═════ Passage for review ═════
This study critically traces the resistance of the ‘leper’ against draconian legislations, as well as ostracisation in the colonial and postcolonial period.
Authors
Dipika Jain, Professor at Jindal Global Law School, O.P. Jindal Global University, Sonipat, Haryana, India
Summary
Colonial policies on leprosy were predicated on the enactment of laws and the administration of systems that targeted ‘vagrancy’ as disease control, subsuming classist, casteist, gendered and racial narratives within state response to the disease. Colonial state power, juxtaposed with the social capital of the Indian elite and ‘employed’ middle classes, created exclusive spaces for containment of (hyper visible, and therefore most vulnerable) leprosy sufferers belonging to ‘lower-caste,’ poor communities.
Colonial regimes of disease control built on underlying notions of ‘morality’ and ‘hygiene’ subsist, in one form or another, in the post-colonial state, furthered by neoliberal institutions that repurpose these notions through their development policies. Leprosy regulation narratives are still predicated on rationales relating to hygiene and economic development, which focus on caste, gender and hygiene markers for regulation.
Resistance, in the background of colonial conceptions, policies and legislations relating to leprosy, has manifested within the very structures that have been set up to forcibly confine and isolate poor and marginalised persons with leprosy.
In this article, the researchers examine spaces of power created by the colonial state, giving rise to community spaces, unique power negotiations and narratives of resistance of the most marginalized. They critically trace the resistance of the ‘leper’ against draconian legislations, as well as ostracization in the colonial and postcolonial period.
Leprosy colonies have become sites of resistance where persons affected with leprosy did not passively suffer, but could reclaim their agency and re-imagine identities more positive than those ascribed to the infection.
The alternative kinship structures that develop in these colonies facilitate unique care models that challenge dominant notions of families, hitherto predicated on marriage, adoption, or relatedness. Thus, the researchers argue that leprosy colonies can be thought of not only as places of healing but as healing in and of themselves.
═════ Available data ═════
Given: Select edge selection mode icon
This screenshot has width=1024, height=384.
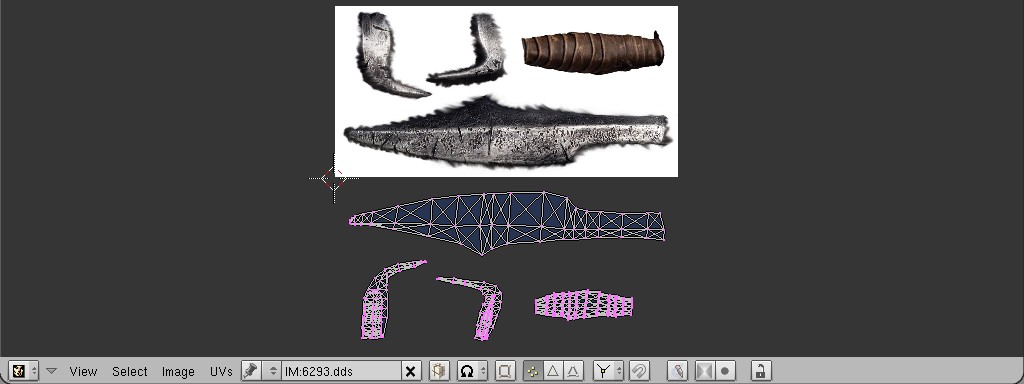Looking at the screenshot, I should [x=552, y=371].
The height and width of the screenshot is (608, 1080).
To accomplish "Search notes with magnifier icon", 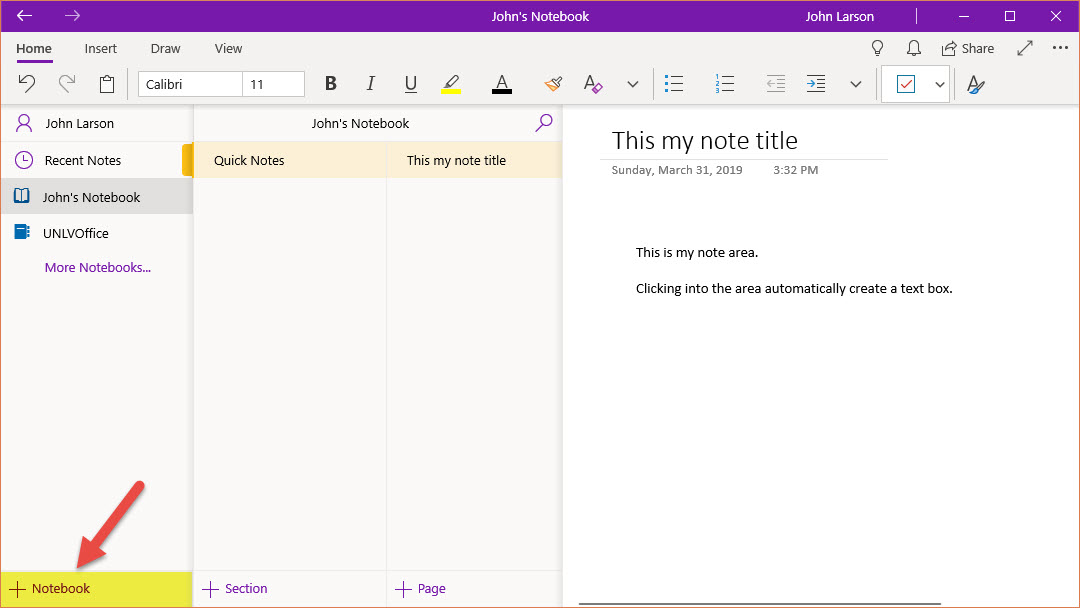I will pos(544,123).

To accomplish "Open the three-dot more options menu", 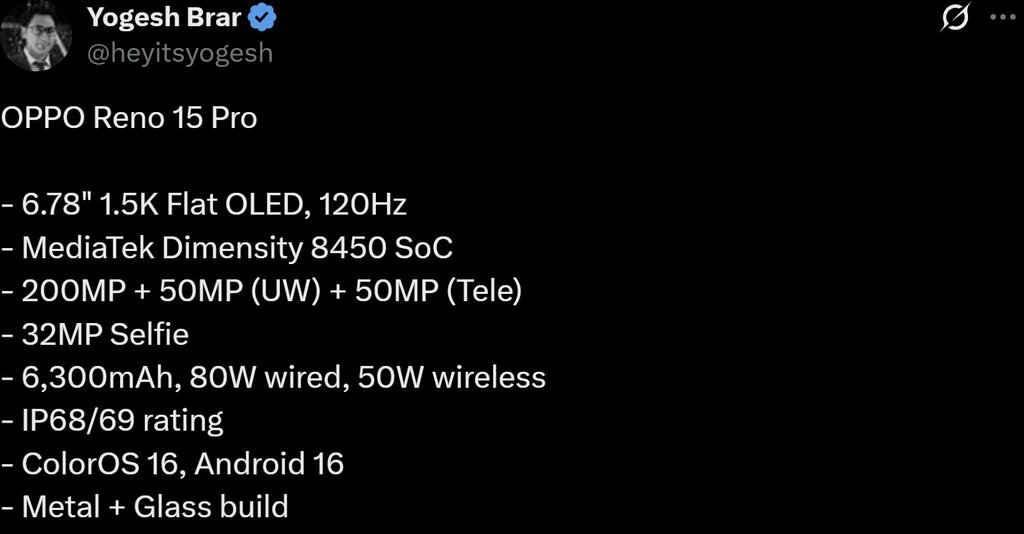I will click(x=1000, y=18).
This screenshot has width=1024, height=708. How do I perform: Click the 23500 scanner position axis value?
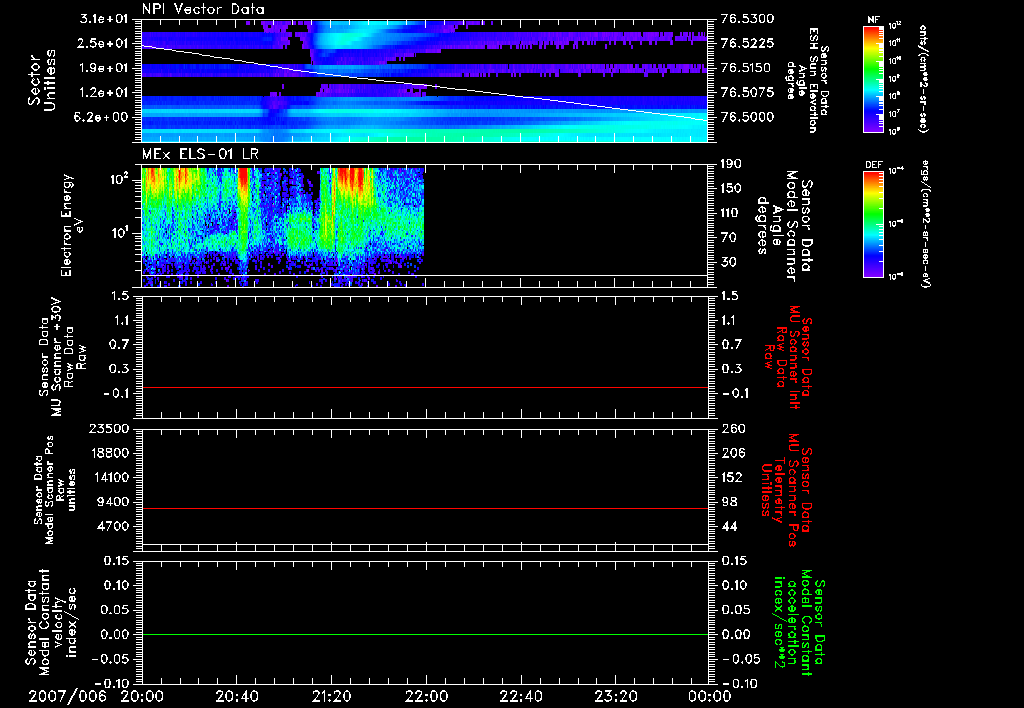pyautogui.click(x=107, y=428)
═════
Retype the part of the leprosy summary starting at "Resistance, in the" and ending at "ostracization in the colonial and postcolonial period.". The listing stands on its own and has no tie to the leprosy summary.

■ Answer to this exercise:
Resistance, in the background of colonial conceptions, policies and legislations relating to leprosy, has manifested within the very structures that have been set up to forcibly confine and isolate poor and marginalised persons with leprosy.
In this article, the researchers examine spaces of power created by the colonial state, giving rise to community spaces, unique power negotiations and narratives of resistance of the most marginalized. They critically trace the resistance of the ‘leper’ against draconian legislations, as well as ostracization in the colonial and postcolonial period.